Sunday, November 18, 2012

Losing the Love

One of the things I most love about teaching is pondering the kids who don't yet understand (whoever "those kids" are on any given day). What visual model, physical representation, or whole-body experience would help them build their own understanding? What questions should I ask? Over the years, these questions have brought me much joy. I love meeting kids wherever they are and taking them forward gently.

Figuring this out takes time. I usually have to teach something for a day or two, see who is struggling, then do some thinking before I try a new method. I may be slow, but even after many years in the same grades, it takes a while to figure out what will work for each student. Taking the time to do that creative thinking and teaching brings me great pleasure.

This year, as what I'm supposed to teach becomes more externally controlled, I am losing the luxury of time to dive into each child's thinking.

I've always had a math curriculum to use. I've followed it loosely at times, and severely departed from it at others. It's not a bad curriculum, as curricula go. But my favorite months as a math teacher have been when I left it behind and we took off on some wild, unpredictable math journey based on what my students discovered and were excited about each day.

This year, I'm being asked to stick to the scope and sequence, which is the district's outline of what we should teach when. They have also provided us with a pacing guide, which tells us what lesson to teach on which day.

Why do we have to follow the pacing guide this year? Well, for too many years, teachers have been teaching what they think their kids need instead of "sticking to the scope and sequence." They've been using their own judgment, and our achievement data isn't good enough, so teachers should stop using their own judgment.

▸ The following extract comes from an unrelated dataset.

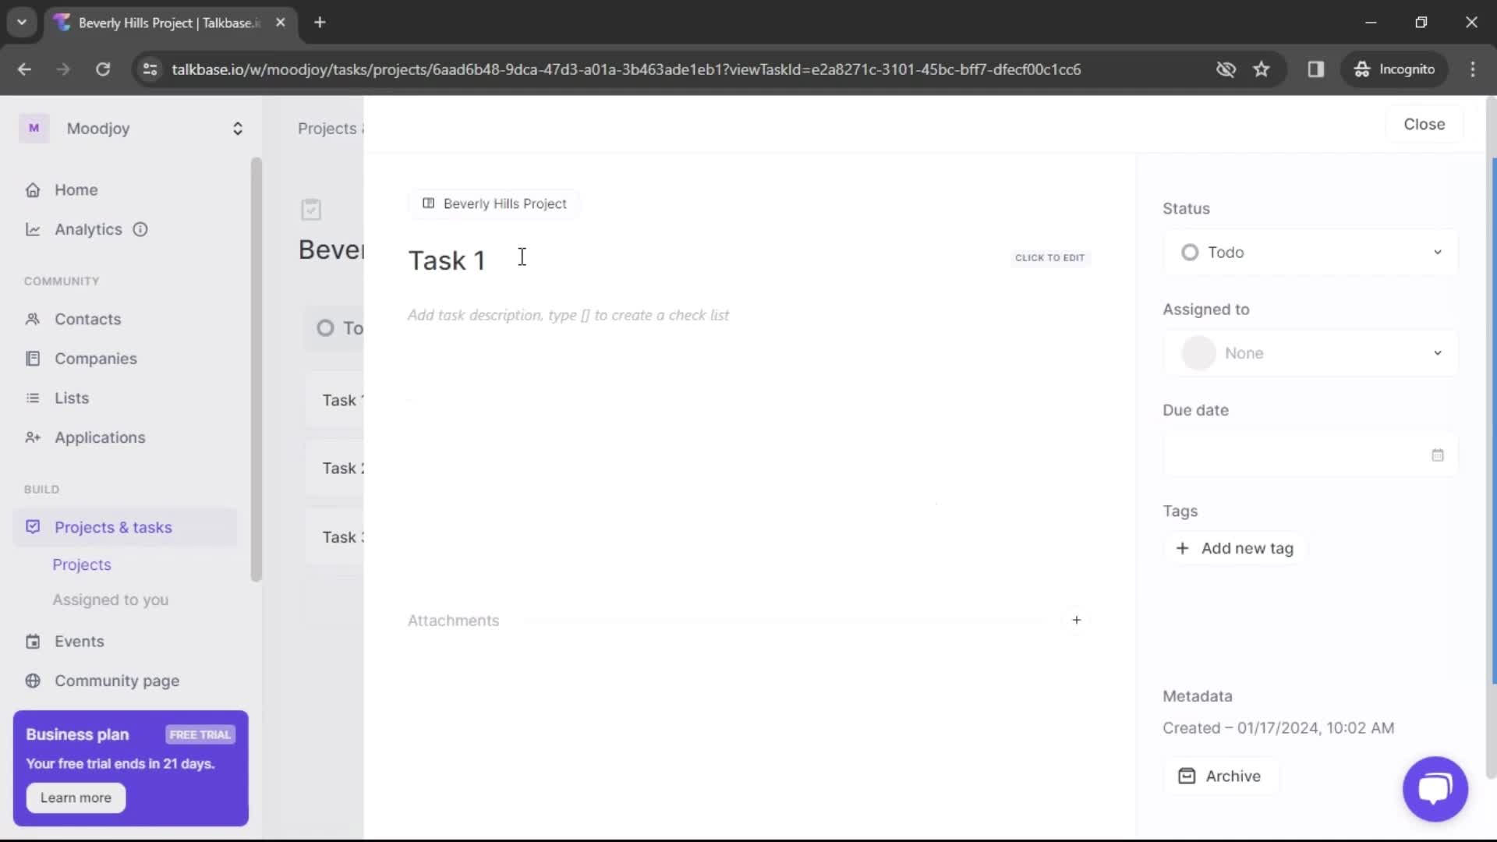Select Assigned to you menu item
Image resolution: width=1497 pixels, height=842 pixels.
[x=110, y=600]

This seems like a possible misunderstanding of correlation and causation, but then again, most changes in education are based on someone's theory about what is wrong, rather than a known fact backed up by evidence. In this case, this is the theory: that sticking to the curriculum will improve our data.

Who knows? Maybe it will. I've certainly sent kids to third grade without having taught them something they were supposed to learn, which probably wasn't good for the data. I did this because they didn't understand the concepts that came before whatever they were supposed to learn, and I thought a solid understanding was important. But that's just my theory.

This week we've been learning about odd and even numbers. After a few days, there are 4 or 5 students in my class who aren't solid on odd and even yet, but we need to move on to problems about equal groups. I spent some time thinking about what might help them make sense of odd and even, but it wasn't pleasurable. Instead, it was panic-inducing. My stomach knotted up as I thought, do I spend one more day on this and fall more behind? Or do I move on and trust that they'll have more experiences with odd and even later?

I'm working very hard to ignore the pacing guide as much as I can. I'd rather use my judgment about what to teach when, which students should have a little more practice, and which ones should move on. But I can't ignore it completely. And I'm worried, and very, very sad, that one of the things I love most about teaching is being lost.

1 comment:

  1. Ugh. I know that knotted-stomach feeling :( It's awful.